U.K.’s National Crime Agency (NCA) conducted 56 arrests in an effort to nab hackers during a “strike week” in the country. Officials conducted 25 different operations and those arrested were suspected of cybercrimes like data theft, fraud and virus writing, the BBC reported.

The raids were coordinated by NCA’S National Cyber Crime Unit (NCCU), special officers from regional organized crime squads and the Metropolitan Police. In the largest raid during the week, 25 people, suspected of using the Internet to steal money, launder cash and conduct other fraudulent activities, were arrested from London and Essex. One of the suspects arrested in the raids was a man who was allegedly a part of the hacking group D33Ds, which attacked Yahoo in 2012 and published passwords of over 400,000 email ids online.

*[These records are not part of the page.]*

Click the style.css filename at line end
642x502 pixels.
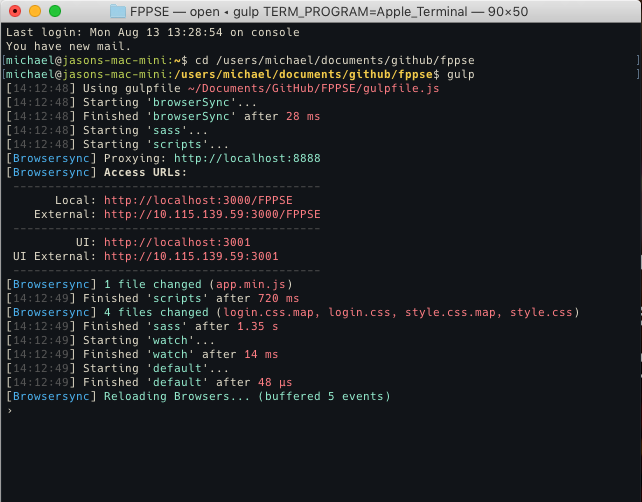pyautogui.click(x=541, y=312)
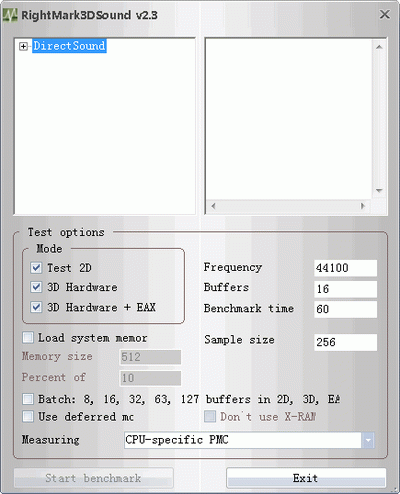Click the horizontal scrollbar left arrow

click(213, 206)

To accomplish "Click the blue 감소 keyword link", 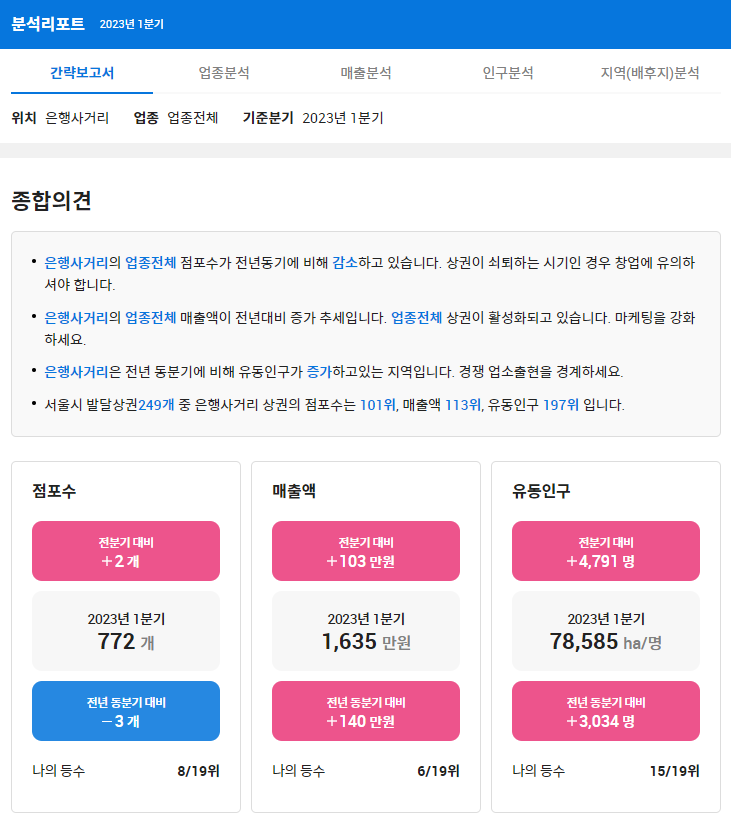I will pyautogui.click(x=345, y=262).
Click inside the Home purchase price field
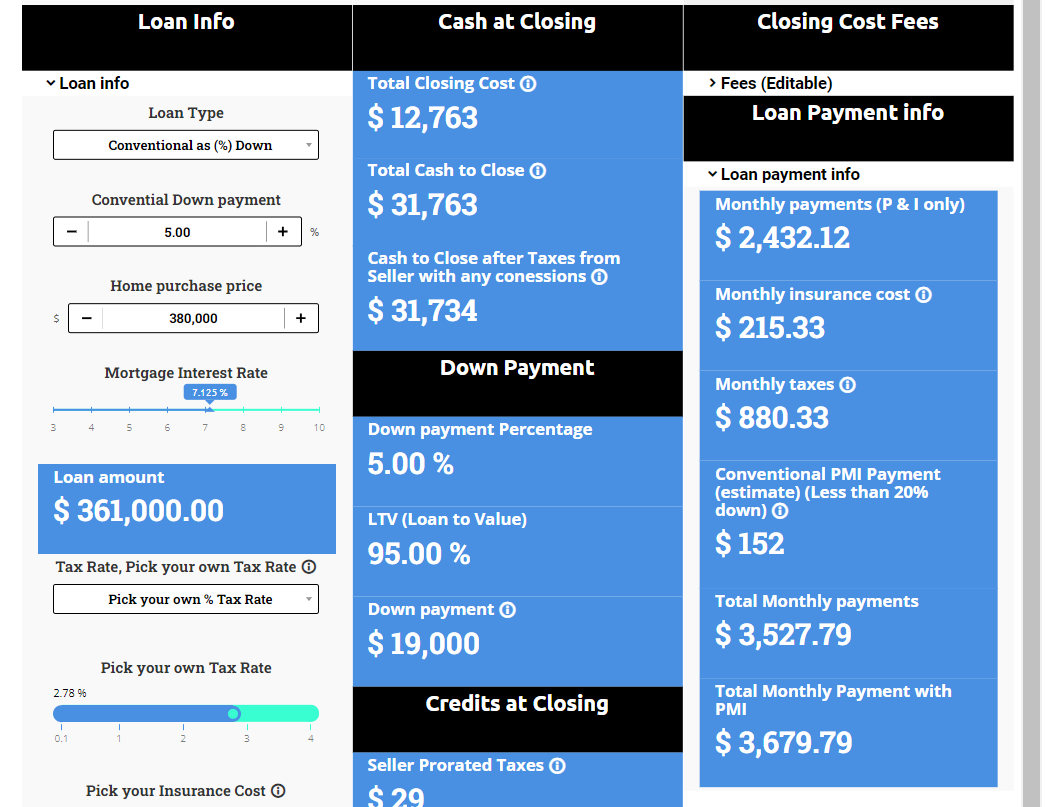The width and height of the screenshot is (1045, 807). (193, 318)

“Criminals need to realize that committing crime online will not render them anonymous to law enforcement," Andy Archibald, deputy director of the NCCU, said, according to the BBC, adding: "It's imperative that we continue to work with partners to pursue and disrupt the major crime groups targeting the UK."

A 23-year-old man, suspected of hacking into the U.S. Department of Defense in 2014, was also among those arrested in the raids. The attacker had been able to access “non-confidential contact information” of 800 users, including name, title, e-mail addresses and phone numbers after targeting a satellite communications system. The hacker had also gained control over information from 34,400 devices, including IMEI numbers, Forbes reported.

“This arrest underscores DCIS [Defence Criminal Investigative Service] commitment and the joint ongoing efforts among international law enforcement to stop cyber criminals in their tracks, DCIS Special Agents will use every tool at their disposal to pursue and bring to justice those that attack the Department of Defence,” Jeffrey Thorpe, a special agent for the U.S. Department of Defense Criminal Investigative Service, said, according to Forbes. 

Another member who was arrested from Leeds during the week is suspected of being a part of the infamous Lizard Squad -- a group that had claimed responsibility for the recent attacks on networks of Xbox, PlayStation and Lenovo.